Ketiga partai baru ini popularitasnya juga sudah mulai bergerak ke arah positif. Popularitas PKN naik 4,3 persen dari survei Januari ke Mei tahun ini. Hal yang sama juga dialami Partai Gelora yang meningkat 5,7 persen dan Partai Ummat naik 3,5 persen.
Tren kenaikan popularitas juga dialami oleh sosok-sosok ketua umum dari partai nonparlemen dan partai politik baru. Lagi-lagi Perindo tercatat paling tinggi. Popularitas Ketua Umum Partai Perindo Hary Tanoesoedibyo tercatat paling tinggi, yakni mencapai 49,1 persen di survei Mei 2023 atau naik 2,5 persen dibandingkan Januari lalu.
Tidak seperti popularitas partai yang didominasi partai nonparlemen, popularitas ketua umum lebih berpijak pada sosok-sosok yang sebenarnya bukan wajah baru.

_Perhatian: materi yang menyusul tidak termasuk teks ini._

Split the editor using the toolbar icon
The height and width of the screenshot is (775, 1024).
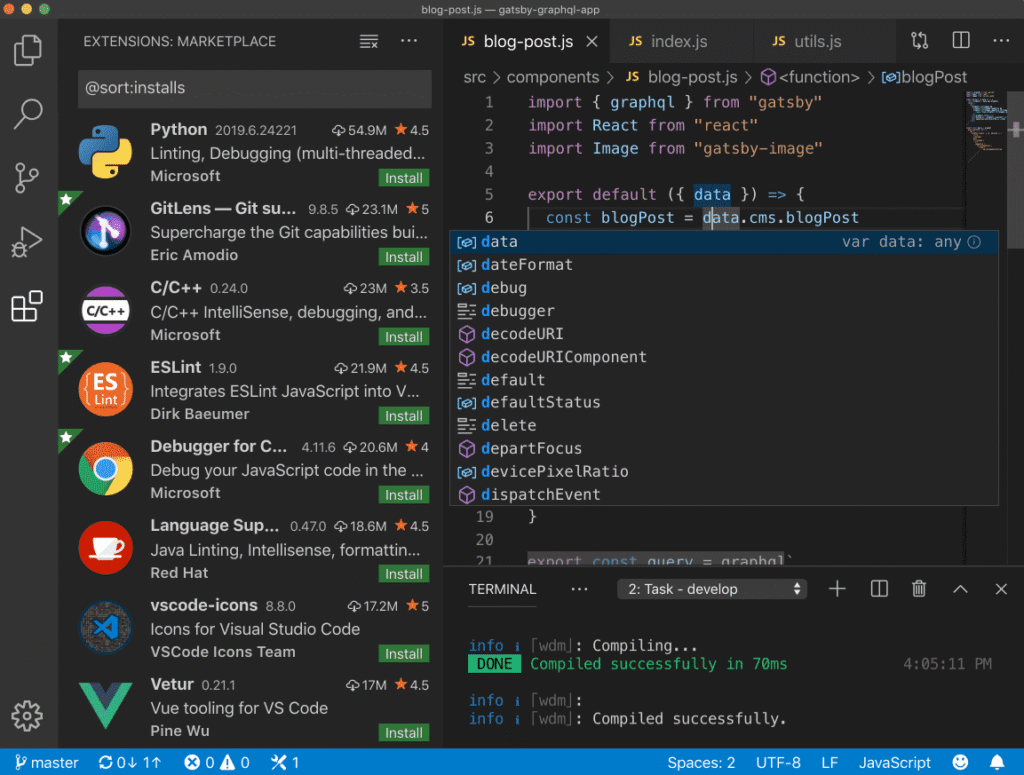click(x=960, y=40)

Mulai dari Ketua Umum PSI Giring Ganesha yang sebelumnya dikenal sebagai artis, Ketua Umum PBB Yusril Ihza Mahendra yang merupakan wajah lama dalam panggung politik sekaligus sebagai pakar hukum tata negara, Ketua Umum Partai Gelora Muhammad Anis Matta yang juga sebelumnya adalah politisi senior di PKS, dan Ketua Umum PKN I Gede Pasek Suardika yang sebelumnya sudah malang melintang sebagai politisi dan anggota DPR.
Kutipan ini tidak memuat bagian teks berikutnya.